[[ SUPPLIED TEXT, beginning ]]

Maybe it was the barnstorming summer of British sport. Maybe it was the divine inspiration he seems to draw from his two-fingered salute to the heavens. Or maybe it was just the sweet culmination of a life unswervingly devoted to his sport.
Whatever it was, an ecstatic Andy Murray was finally able to lay to rest the ghost of Fred Perry, beating old friend Novak Djokovic in the final of the 2012 US Open 7-6 (12-10), 7-5, 2-6, 3-6, 6-2 in four hours 54 minutes.
On Saturday, Scotland and Serbia had played out a dull scoreless draw in the World Cup qualifiers. In the dressing room at Flushing Meadows, Murray and Djokovic watched together, both friends and foes, backing their respective nations, aware that tennis offers nothing so tame as a nil-nil draw.
Murray and Djokovic were never likely to draw a blank here. This match was an exercise in sustained, tumultuous brilliance that had the New York crowd gaping and bellowing by turns. One 56-stroke rally left Murray gasping for breath and the Serb gulping oxygen in the rarefied atmosphere.
The gusting wind was once again Murray’s ally. Able to junk Djokovic’s metronomic game around, the Scot broke to love in the very first game. But the world number three had merely tugged a tiger’s tail. The defending champion broke right back. On the anniversary of Fred Perry’s US Open win, the correct response seemed to be ‘many happy returns’.Read more (643 words)
So it proved for Murray, who broke his old friend twice in a first set in which the pair looked like bookends, their relentless groundstroke driving pushing each other closer to the edge of the shelf.
In the inevitable tiebreak, with the two men wading through the ever-thickening glue of tension, it was Djokovic who ultimately capitulated, in a pendulous battle of stroke-for-stroke, stride-for-stride ball-striking and mental resilience.

[[ SUPPLIED TEXT, end ]]

> _WHAT NEEDS TO BE DONE_
Please state how long the 2012 US Open final lasted according to the match report.

[[ PROVIDED INFORMATION, beginning ]]

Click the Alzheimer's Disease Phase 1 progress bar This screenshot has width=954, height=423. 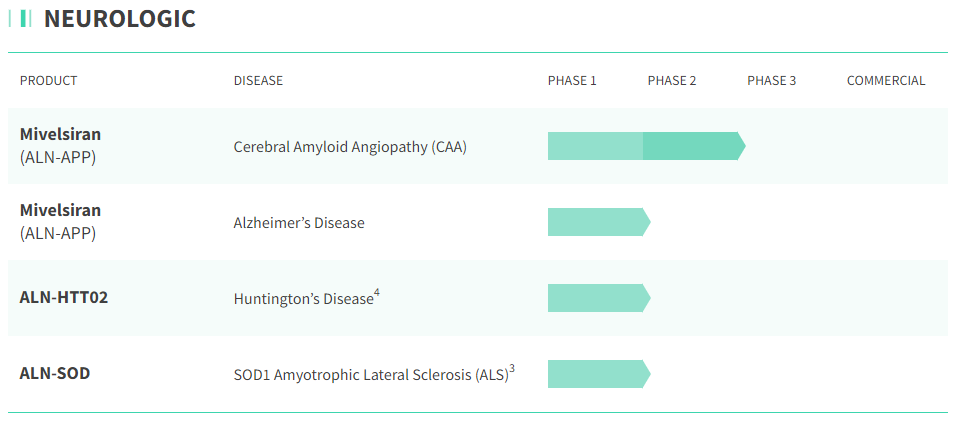click(x=598, y=222)
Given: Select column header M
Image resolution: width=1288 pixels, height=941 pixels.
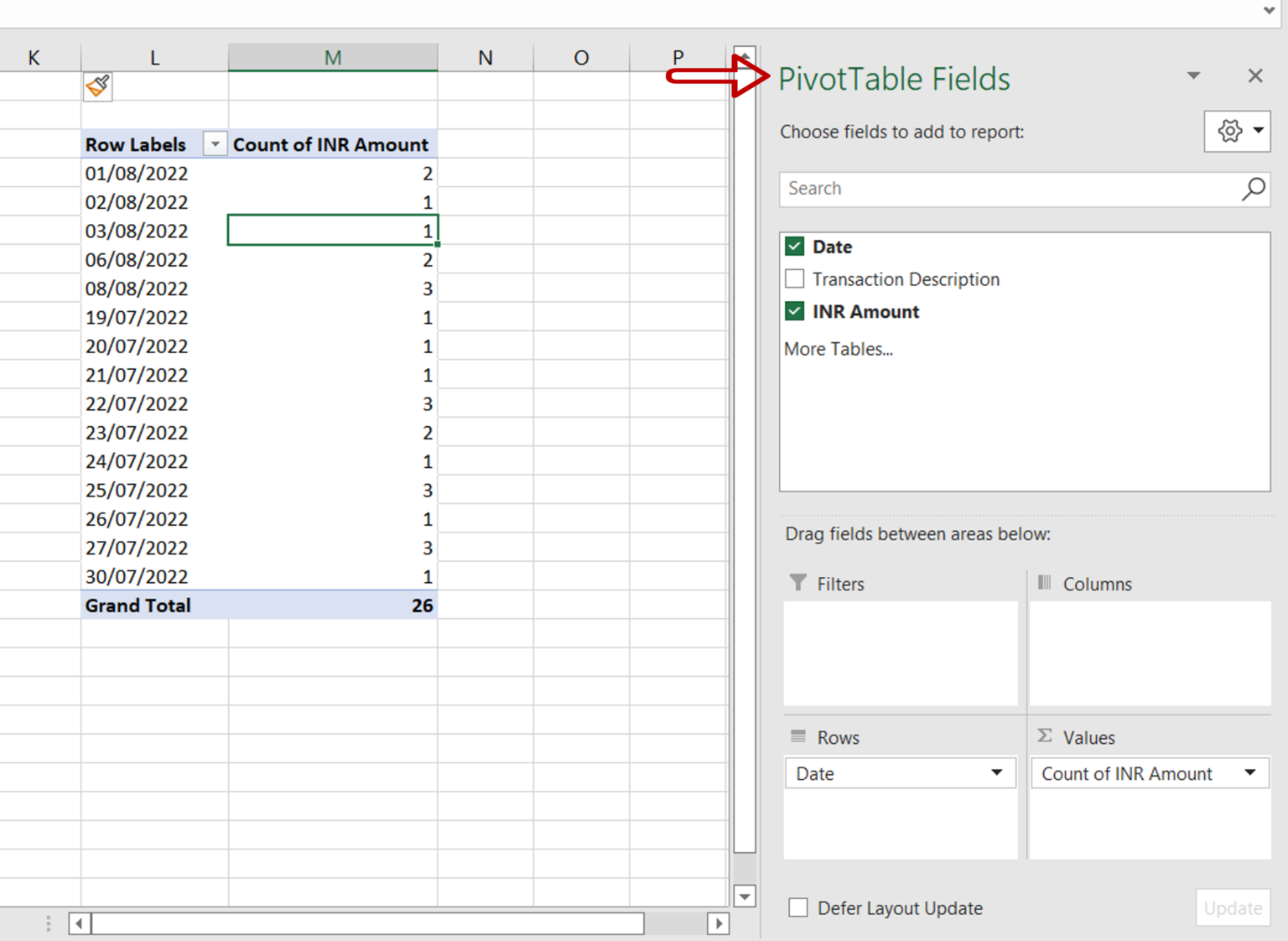Looking at the screenshot, I should (x=332, y=56).
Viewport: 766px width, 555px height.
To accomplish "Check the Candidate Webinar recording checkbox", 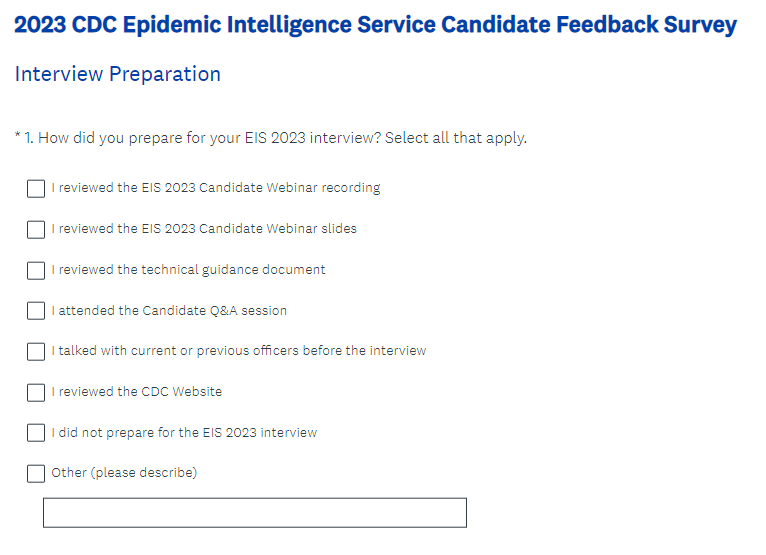I will [x=36, y=188].
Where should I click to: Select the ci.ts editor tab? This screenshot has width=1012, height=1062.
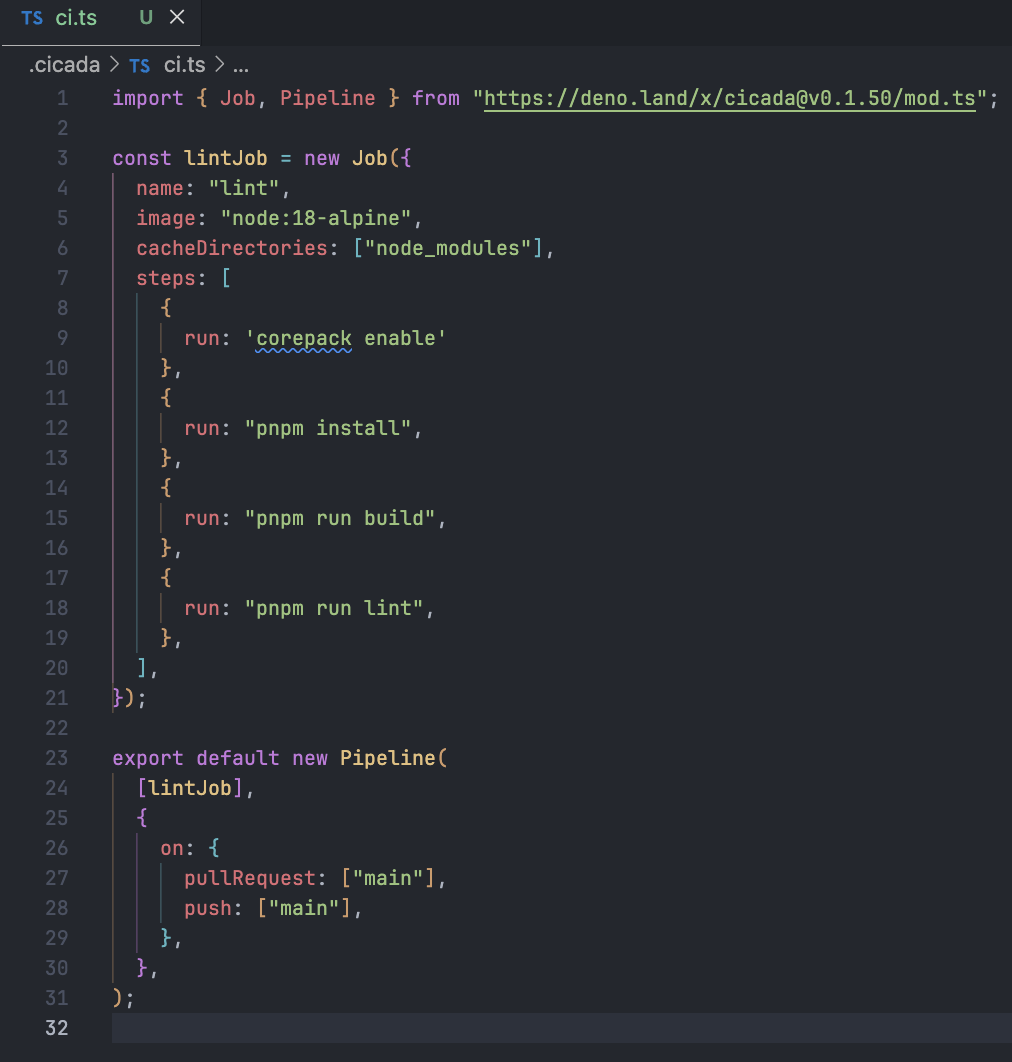coord(77,18)
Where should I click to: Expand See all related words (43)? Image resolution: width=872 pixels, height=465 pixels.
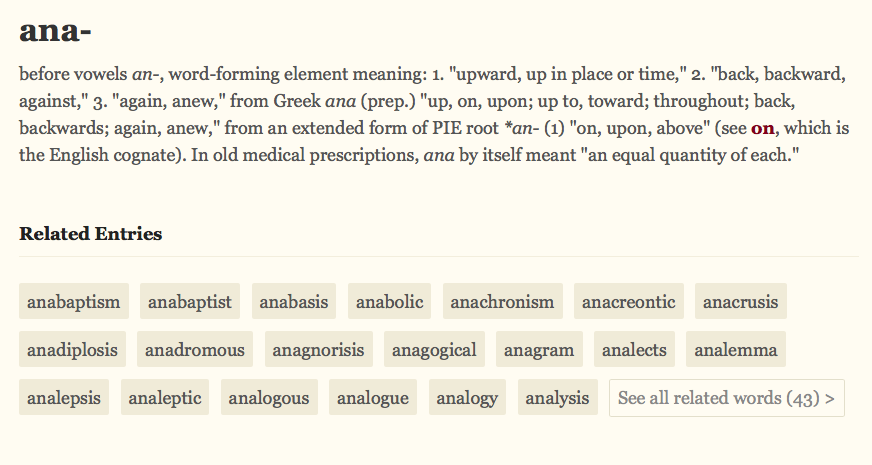(726, 398)
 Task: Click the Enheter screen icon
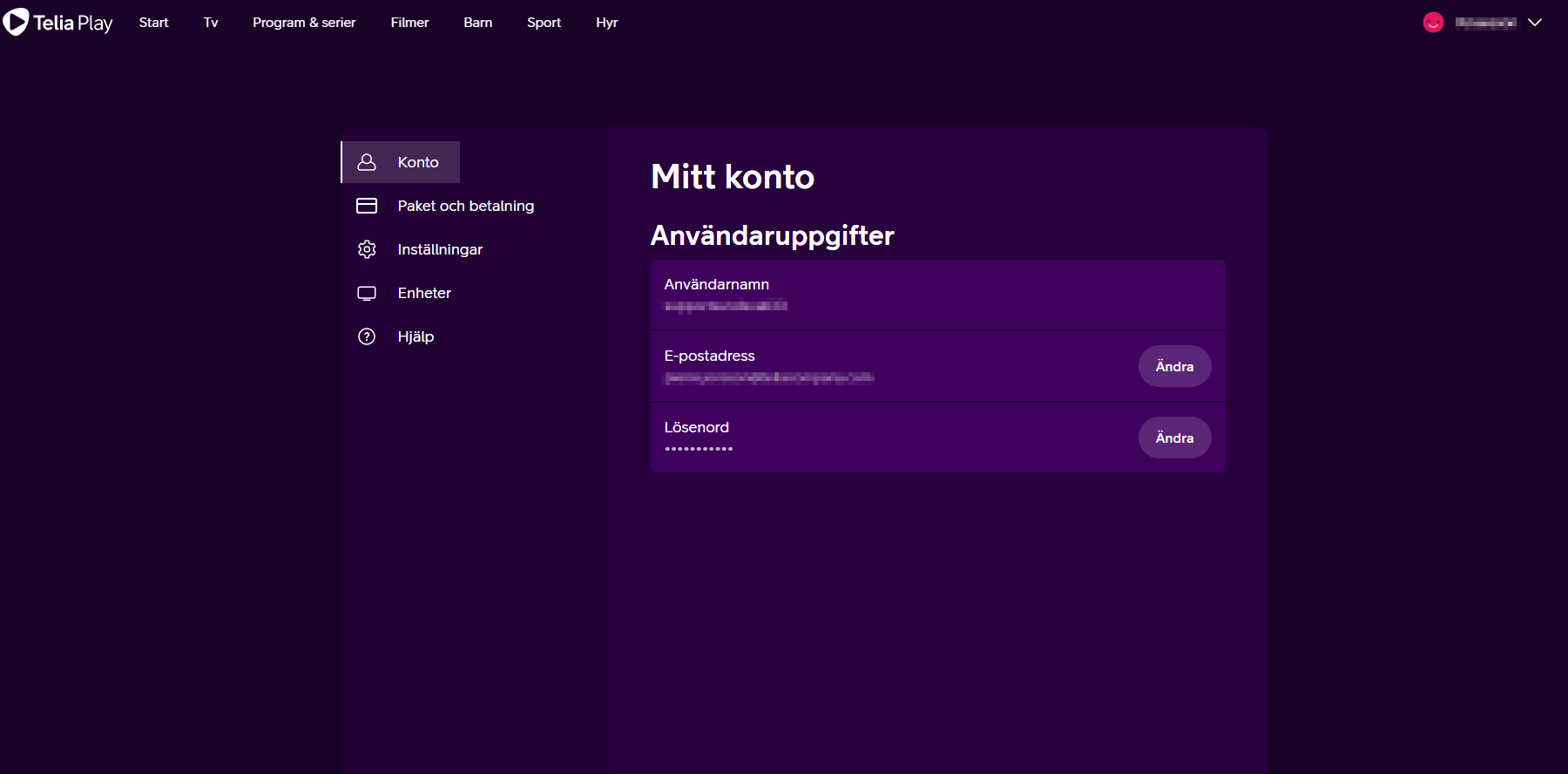[367, 293]
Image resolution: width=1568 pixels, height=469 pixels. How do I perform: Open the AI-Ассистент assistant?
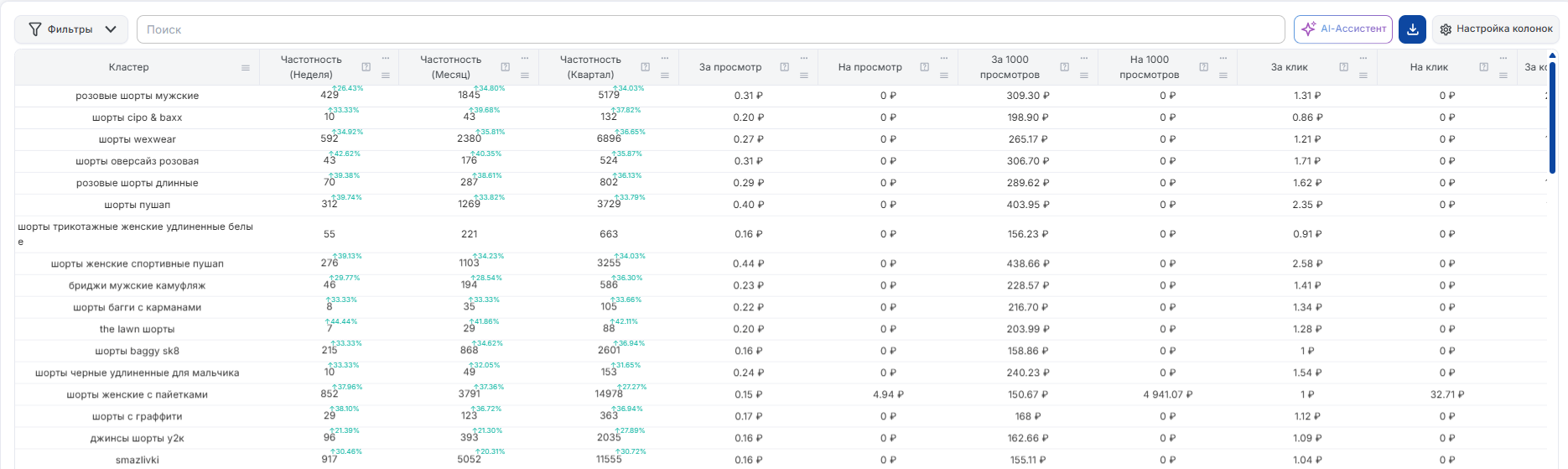1343,29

[[ PROVIDED INFORMATION, end ]]

> _SOLUTION TO THIS PROBLEM_
Four hours 54 minutes.